**Task instructions**
Set the images aside and retype the whole listing exactly.
◆ ◆ ◆ ◆
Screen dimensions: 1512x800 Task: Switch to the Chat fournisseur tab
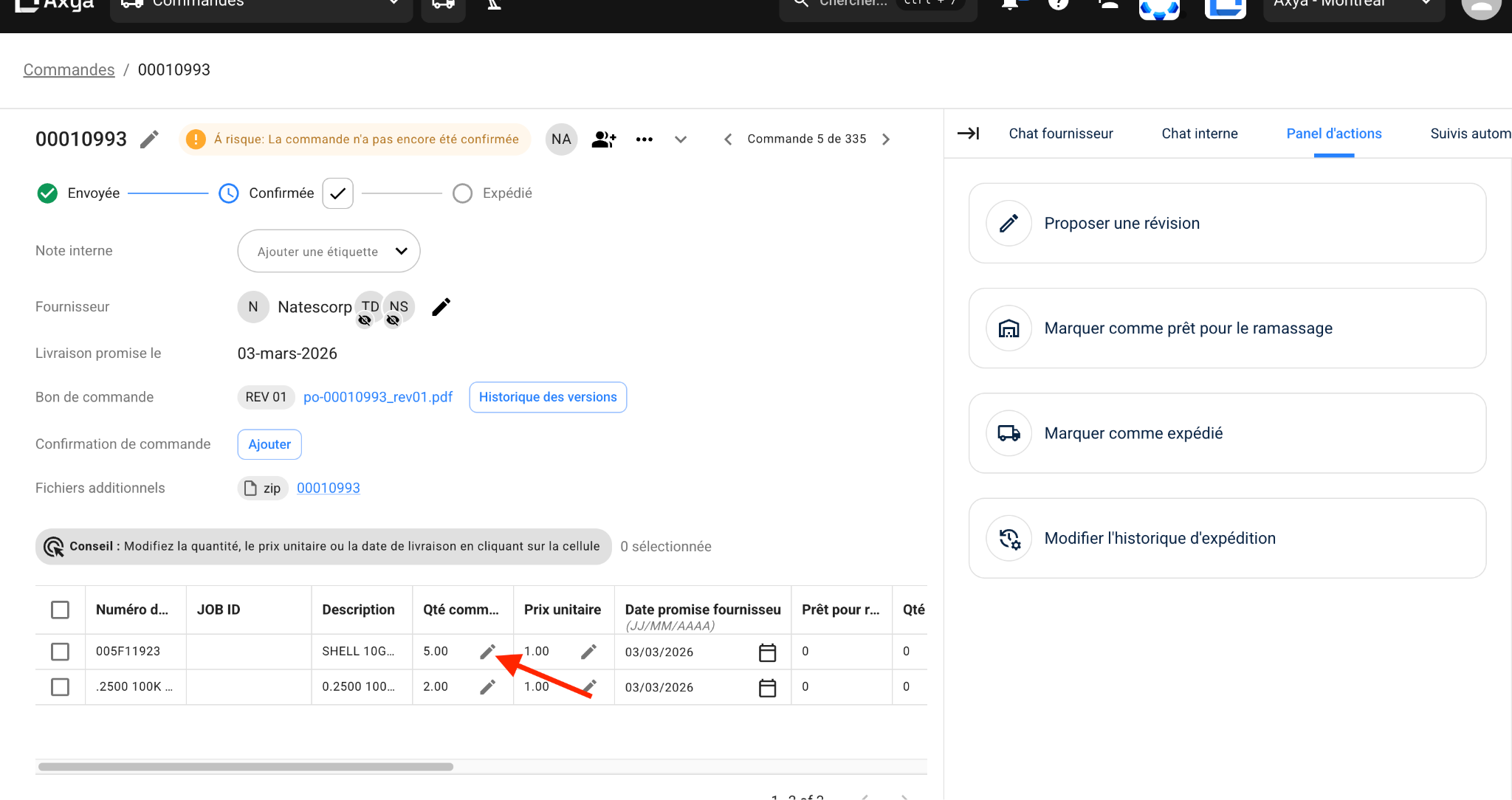(x=1060, y=134)
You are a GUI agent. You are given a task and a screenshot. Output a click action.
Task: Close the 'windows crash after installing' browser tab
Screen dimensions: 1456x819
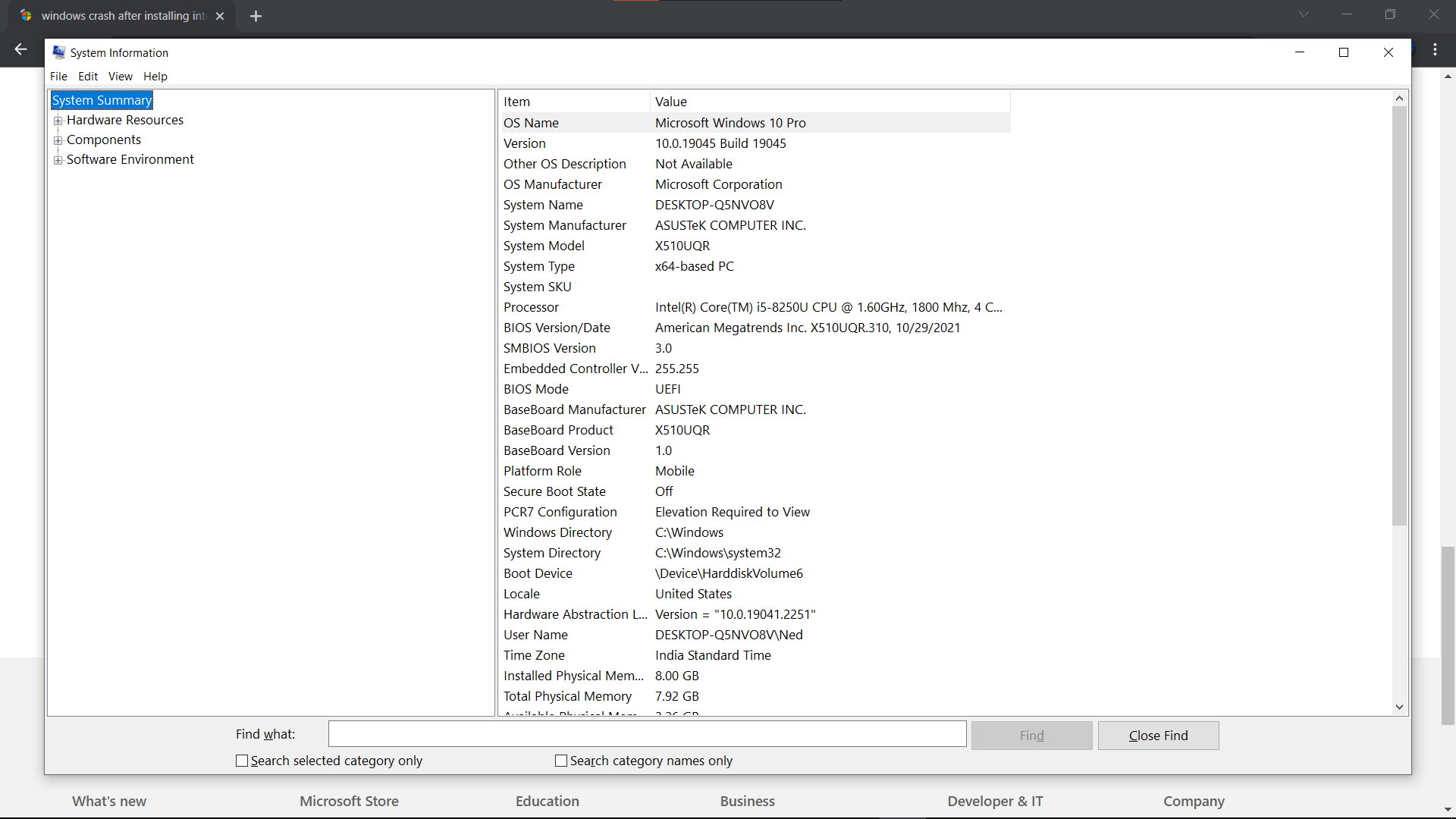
◆ ◆ ◆ ◆
**Response**
Screen dimensions: 1512x800 Task: Switch to the Chat fournisseur tab
(x=1060, y=134)
You are a GUI agent. You are given a task and a screenshot. Output a click action.
Task: Close the 'windows crash after installing' browser tab
Screen dimensions: 1456x819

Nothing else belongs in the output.